L’idea di un inizio nel e dal nulla, rintracciabile nella teologia giudaica,
islamica e cristiana, trasmigra da Platone a Dante, fino a Hannah Arendt.
Ma è nelle arti visive che rivela una valenza affatto singolare: a partire dalla
preistoria, gli esseri umani realizzano figurazioni la cui emergenza, difficilmente ascrivibile a cause determinate, può persino coincidere con una
svolta antropologica in grado di ridefinire la nostra condizione emotiva,
mentale e esistenziale.
Un’opera d’arte segna sempre un nuovo inizio, una cesura, una mutazione priva di antecedenti. Qualcosa appare in seguito a un vuoto, sfuggendo ai vigenti criteri di intelligibilità, siano questi tecniche, convenzioni, modalità espressive, credenze o abitudini mentali. Sorprendendo
sia chi la crea sia chi ne fruisce, l’opera rappresenta un’estraneità di cui il
mondo non aveva necessariamente sentore né aspettativa.
Nella modernità, l’aliena soglia dell’inizio sostiene il dubbio creativo
di Michelangelo, ispira la critica d’arte di Denis Diderot, anima il senso di
qualità teorizzato da Bernard Berenson e viene rimossa nell’anti-umanesimo di Andy Warhol.

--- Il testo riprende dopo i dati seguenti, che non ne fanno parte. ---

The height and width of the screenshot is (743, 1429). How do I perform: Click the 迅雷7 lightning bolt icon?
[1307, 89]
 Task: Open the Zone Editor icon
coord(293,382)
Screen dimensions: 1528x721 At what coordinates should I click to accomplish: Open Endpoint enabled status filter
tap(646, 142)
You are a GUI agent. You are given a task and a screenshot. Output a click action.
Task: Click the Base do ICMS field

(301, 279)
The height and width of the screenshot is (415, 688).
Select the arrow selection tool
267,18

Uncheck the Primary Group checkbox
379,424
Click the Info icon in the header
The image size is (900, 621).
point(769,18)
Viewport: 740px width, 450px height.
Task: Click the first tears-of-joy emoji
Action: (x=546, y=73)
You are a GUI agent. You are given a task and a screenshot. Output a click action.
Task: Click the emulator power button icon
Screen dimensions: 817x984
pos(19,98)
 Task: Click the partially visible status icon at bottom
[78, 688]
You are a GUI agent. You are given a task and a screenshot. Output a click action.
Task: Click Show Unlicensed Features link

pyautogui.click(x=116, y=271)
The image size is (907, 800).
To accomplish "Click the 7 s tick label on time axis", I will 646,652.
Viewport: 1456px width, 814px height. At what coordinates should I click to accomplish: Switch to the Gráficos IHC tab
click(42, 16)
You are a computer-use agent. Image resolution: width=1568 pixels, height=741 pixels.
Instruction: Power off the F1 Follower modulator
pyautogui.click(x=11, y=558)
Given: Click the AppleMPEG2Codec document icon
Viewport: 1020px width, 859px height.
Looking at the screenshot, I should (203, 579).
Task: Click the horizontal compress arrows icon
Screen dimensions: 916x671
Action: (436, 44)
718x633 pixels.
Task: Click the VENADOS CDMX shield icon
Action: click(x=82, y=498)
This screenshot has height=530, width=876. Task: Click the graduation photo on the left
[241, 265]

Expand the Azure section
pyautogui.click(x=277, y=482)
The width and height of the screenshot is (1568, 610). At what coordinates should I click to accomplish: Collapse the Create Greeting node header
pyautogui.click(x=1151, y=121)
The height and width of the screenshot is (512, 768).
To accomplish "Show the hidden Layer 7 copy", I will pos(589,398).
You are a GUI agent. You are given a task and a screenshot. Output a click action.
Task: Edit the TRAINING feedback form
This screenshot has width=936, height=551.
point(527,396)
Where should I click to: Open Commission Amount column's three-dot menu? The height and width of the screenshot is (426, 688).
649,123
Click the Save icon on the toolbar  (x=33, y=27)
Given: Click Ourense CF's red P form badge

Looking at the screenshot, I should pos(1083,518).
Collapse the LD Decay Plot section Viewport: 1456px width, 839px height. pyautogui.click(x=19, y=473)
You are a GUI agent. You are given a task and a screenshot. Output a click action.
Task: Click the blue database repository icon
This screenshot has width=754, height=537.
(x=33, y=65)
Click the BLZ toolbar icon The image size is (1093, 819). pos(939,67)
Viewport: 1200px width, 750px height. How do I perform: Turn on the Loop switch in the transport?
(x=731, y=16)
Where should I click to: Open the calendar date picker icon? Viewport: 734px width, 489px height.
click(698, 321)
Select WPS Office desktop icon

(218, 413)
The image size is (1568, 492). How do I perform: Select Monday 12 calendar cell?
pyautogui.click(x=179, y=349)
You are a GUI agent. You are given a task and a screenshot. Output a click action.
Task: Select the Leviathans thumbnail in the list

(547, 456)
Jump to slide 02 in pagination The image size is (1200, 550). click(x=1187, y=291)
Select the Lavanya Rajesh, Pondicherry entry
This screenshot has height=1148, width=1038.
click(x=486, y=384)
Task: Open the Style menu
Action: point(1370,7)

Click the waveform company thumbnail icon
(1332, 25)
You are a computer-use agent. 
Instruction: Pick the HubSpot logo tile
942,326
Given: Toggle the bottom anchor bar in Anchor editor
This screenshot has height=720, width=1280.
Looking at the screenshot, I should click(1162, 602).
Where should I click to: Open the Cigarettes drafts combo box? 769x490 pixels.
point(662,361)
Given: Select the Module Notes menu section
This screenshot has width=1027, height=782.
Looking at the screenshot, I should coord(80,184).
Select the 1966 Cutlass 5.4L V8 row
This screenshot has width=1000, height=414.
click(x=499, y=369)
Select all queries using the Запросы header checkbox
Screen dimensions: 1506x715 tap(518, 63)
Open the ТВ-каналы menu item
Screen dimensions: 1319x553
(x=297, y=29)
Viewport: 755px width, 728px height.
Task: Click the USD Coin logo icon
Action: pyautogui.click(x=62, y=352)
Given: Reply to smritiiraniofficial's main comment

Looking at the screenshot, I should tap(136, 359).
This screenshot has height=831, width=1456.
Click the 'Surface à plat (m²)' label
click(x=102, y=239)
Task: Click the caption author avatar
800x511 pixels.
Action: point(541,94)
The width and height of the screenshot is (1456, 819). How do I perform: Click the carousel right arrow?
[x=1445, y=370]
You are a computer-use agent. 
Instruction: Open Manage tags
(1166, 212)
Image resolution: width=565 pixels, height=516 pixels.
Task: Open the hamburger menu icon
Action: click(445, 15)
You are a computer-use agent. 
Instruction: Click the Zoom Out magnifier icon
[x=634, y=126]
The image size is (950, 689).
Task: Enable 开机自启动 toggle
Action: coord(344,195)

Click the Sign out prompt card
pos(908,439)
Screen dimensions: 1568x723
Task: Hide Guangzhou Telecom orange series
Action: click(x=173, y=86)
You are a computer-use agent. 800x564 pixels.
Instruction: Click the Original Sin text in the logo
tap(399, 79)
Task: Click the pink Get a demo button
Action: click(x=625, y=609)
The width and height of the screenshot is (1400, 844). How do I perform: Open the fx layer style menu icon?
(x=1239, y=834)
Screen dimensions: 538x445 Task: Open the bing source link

Nel quadro di una prospettiva paradossalmente storicizzante, il libro
tenta di dare conto dell’ex nihilo artistico e della sua operatività, invitando
a giudicare l’arte passata e presente al di là delle volatili oscillazioni del
gusto di cui si nutre la demagogica supposizione di una moltiplicazione
inarrestabile dei prodotti creativi.
Gabriele Guercio è uno storico dell’arte e saggista. Tra i suoi libri ricordiamo Art as Existence. The Artist’s Monograph and Its Project (2006), The Great Subtraction (2012) e L’arte non evolve. L’universo immobile di Gino De Dominicis (2015). Per Quodlibet ha pubblicato Il demone di Picasso. Creatività generica e assoluto della creazione (2017).